Find the line containing "Task: Unmute the video player sound" in the entries below. Restate it and each line after it, word for word, up to and including the line containing "is (930, 630).".

****

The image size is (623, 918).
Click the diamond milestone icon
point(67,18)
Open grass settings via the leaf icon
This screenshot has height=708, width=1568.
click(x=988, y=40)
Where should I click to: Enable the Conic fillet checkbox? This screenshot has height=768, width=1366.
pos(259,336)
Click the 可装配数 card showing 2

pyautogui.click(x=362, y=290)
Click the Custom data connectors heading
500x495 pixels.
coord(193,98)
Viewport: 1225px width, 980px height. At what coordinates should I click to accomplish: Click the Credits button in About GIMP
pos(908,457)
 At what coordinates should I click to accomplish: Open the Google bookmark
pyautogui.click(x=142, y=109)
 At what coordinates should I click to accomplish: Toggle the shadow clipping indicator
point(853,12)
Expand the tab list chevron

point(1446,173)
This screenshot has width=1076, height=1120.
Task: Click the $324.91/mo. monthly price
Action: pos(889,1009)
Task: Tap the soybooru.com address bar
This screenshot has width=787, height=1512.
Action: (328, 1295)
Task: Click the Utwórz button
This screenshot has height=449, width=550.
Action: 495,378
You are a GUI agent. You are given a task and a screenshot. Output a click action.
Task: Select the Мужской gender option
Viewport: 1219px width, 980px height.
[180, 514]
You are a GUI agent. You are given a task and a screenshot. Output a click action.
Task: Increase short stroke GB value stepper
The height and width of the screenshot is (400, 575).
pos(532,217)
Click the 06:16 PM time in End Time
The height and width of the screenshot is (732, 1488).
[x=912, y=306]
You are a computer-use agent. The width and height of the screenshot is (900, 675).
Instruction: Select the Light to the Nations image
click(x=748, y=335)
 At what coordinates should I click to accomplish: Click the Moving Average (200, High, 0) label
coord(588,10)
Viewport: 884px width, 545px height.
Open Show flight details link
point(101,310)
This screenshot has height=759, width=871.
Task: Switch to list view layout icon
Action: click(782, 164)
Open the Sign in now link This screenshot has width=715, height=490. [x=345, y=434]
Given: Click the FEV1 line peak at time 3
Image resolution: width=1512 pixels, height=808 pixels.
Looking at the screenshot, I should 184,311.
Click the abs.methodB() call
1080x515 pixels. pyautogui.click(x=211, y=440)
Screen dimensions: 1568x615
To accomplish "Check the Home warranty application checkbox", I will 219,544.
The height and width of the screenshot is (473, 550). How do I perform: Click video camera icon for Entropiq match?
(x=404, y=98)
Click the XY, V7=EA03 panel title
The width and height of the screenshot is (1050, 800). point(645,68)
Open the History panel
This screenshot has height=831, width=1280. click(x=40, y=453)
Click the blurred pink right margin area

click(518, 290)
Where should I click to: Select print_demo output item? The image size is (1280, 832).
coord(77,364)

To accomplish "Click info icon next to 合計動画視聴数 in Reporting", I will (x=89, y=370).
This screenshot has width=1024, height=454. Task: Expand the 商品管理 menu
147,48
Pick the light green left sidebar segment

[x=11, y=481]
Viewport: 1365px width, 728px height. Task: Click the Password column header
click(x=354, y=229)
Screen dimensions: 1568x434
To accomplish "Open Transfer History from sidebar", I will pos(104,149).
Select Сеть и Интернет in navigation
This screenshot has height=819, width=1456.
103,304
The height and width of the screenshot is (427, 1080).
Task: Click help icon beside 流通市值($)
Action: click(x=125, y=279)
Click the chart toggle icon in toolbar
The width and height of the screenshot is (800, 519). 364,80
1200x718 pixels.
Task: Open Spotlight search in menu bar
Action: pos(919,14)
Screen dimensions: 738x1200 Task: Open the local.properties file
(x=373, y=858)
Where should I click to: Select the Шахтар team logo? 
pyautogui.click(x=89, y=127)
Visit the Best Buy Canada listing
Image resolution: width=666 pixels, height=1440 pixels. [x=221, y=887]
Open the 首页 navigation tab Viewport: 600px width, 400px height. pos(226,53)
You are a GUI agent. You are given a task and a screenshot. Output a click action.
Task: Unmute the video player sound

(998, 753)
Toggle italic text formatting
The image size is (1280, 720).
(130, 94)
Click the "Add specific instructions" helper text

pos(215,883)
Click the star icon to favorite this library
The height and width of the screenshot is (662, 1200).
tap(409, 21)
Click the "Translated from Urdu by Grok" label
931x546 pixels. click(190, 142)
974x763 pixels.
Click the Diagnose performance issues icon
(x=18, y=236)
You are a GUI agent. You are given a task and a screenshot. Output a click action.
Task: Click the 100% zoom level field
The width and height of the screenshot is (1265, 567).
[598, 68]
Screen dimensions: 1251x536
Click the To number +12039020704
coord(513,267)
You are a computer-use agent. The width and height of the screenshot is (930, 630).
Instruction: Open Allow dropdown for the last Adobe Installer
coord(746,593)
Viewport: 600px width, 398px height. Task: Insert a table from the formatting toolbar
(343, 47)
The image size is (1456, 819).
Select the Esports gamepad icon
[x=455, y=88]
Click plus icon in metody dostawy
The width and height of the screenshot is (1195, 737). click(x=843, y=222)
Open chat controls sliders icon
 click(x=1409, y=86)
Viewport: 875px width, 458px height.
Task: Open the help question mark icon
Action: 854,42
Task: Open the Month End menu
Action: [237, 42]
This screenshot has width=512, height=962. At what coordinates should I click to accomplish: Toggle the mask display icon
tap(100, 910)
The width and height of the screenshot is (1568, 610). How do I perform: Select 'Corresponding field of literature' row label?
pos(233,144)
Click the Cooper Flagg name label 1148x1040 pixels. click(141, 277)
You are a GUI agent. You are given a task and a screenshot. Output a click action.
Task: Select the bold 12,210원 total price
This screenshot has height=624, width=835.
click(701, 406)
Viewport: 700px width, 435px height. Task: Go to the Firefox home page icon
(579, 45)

****

→ Written reply
Task: Unmute the video player sound

(998, 753)
Toggle italic text formatting
The image size is (1280, 720).
(130, 94)
Click the "Add specific instructions" helper text

pos(215,883)
Click the star icon to favorite this library
The height and width of the screenshot is (662, 1200).
tap(409, 21)
Click the "Translated from Urdu by Grok" label
931x546 pixels. click(190, 142)
974x763 pixels.
Click the Diagnose performance issues icon
(x=18, y=236)
You are a GUI agent. You are given a task and a screenshot. Output a click action.
Task: Click the 100% zoom level field
The width and height of the screenshot is (1265, 567).
[598, 68]
Screen dimensions: 1251x536
Click the To number +12039020704
coord(513,267)
You are a computer-use agent. The width and height of the screenshot is (930, 630).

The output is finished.